Scott threw away a four-stroke lead with four holes remaining of the 2012 championship at Royal Lytham and St Annes to lose by one to eventual winner Ernie Els.
It had his critics queuing up to point out that was exactly why he was one of the best players of his generation never to win a major.
A month later at the US PGA Championship, entering the final round in the penultimate group four shots behind leader Rory McIlroy, the 32-year-old shot a one-over-par 73 to drop back into a share of 11th.
But while the doubts may have persisted outside of Scott's inner circle, there were none from the player himself and in April he won a play-off against Angel Cabrera at Augusta to become the first Australian to wear the Masters Green Jacket.
"The self-belief it gave me, which sounds a bit odd seeing as I didn't win, far outweighed the disappointment of it."
Adam Scott on 2012 Open
"There was no time to sit and feel sorry for myself that I didn't win The Open," said Scott.
"It was nice for me to see the way I handled it: my natural response to it of course there was disappointment but I could see the big picture.
"The self-belief it gave me, which sounds a bit odd seeing as I didn't win, far outweighed the disappointment of it.
"It was like 'Finally I've played really well and essentially controlled that tournament for the whole week'.
"It was all in my hands to win or lose and I lost but I really think it was just the last couple of pieces in the puzzle that I learned at Lytham to get me over the line, ultimately at Augusta."
In those last 12 months Scott has progressed not only as a golfer but as a person.
Adam Scott: Became the first Australian to win The Masters
The self-doubt was banished and he began to believe in himself more, not allowing similar hiccups to get in the way of his ultimate target of a major triumph.
"I just didn't play smart enough or well enough for that matter," he said of his previous major attempts prior to Lytham.
"My confidence was too easily affected by a poor shot or a poor hole and was a bit too fragile probably.
"Part of the preparation and the way you get ready protects you from being fragile so I feel like I'm doing all of these things better.
"A couple of little things learned at Lytham I was able to use physically on the course and it paid off at Augusta.
"You've just got to put those pieces of the puzzle together and then keep going and believe that it's going to happen.
"I think overall the biggest difference for me is the last couple of years I've had a real belief in my ability that I can win big tournaments.

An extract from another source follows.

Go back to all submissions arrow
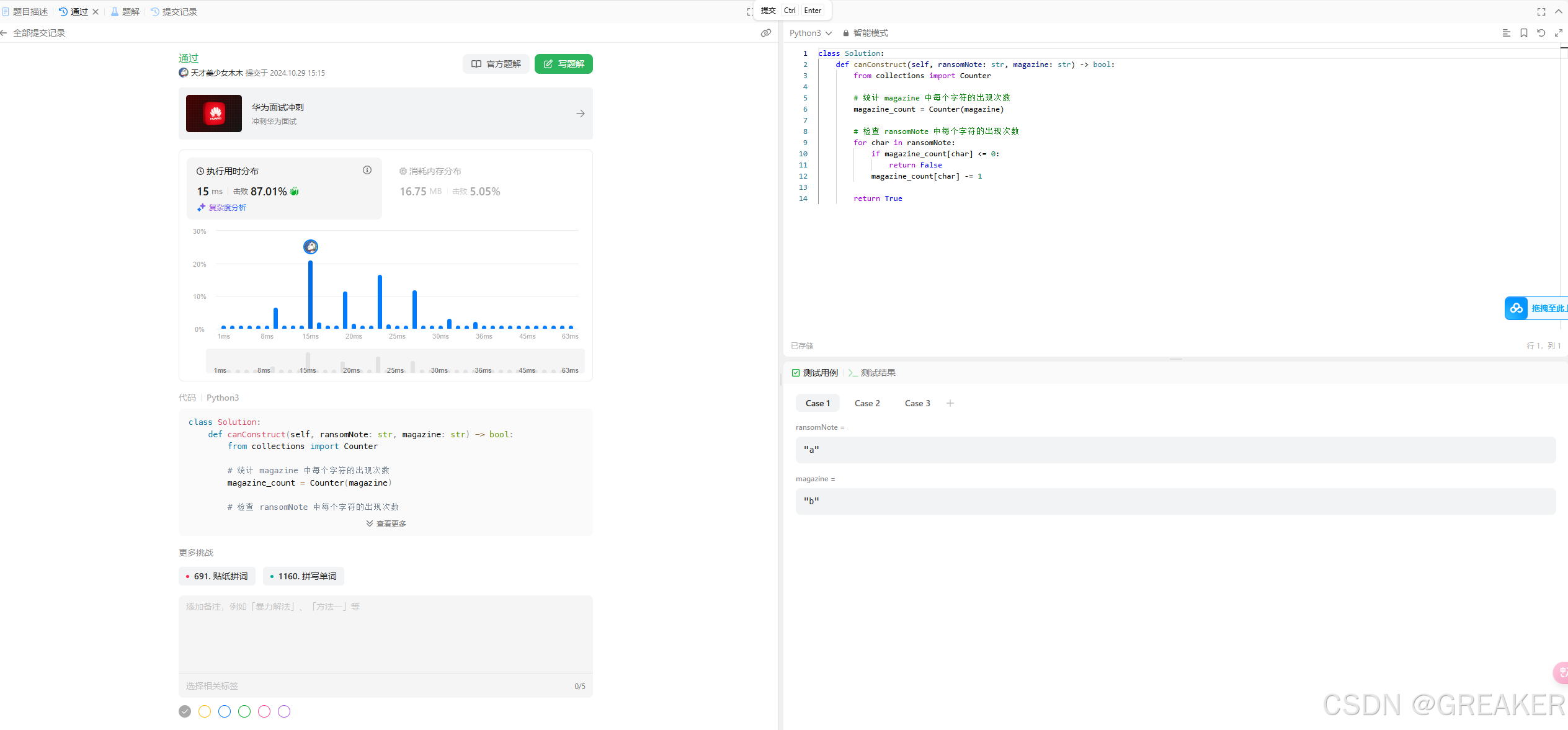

"Golf is a very fine line. The difference between winning and not for the last couple years for me has been balancing on a knife's edge, really.
"I felt last year like I could have won three of the majors with pivotal moments going my way or not, and I didn't win any of them. Then you do at Augusta.
"I hope I contend in a lot more majors and I'm hopeful to win some more."
Prior to last summer Scott had recorded just one top-10 Open finish in 12 attempts, missing the cut four times.
But since the 2001 US PGA Championship he has finished outside the top 15 just once in seven attempts and that was at last month's brutal US Open at Merion.
His last visit to Muirfield in 2002 saw him fail to make the weekend after a second-round 68 could not rectify the damage of an opening 77.
Scott will return later this month believing he can win the Claret Jug with a confidence born on the Lytham links.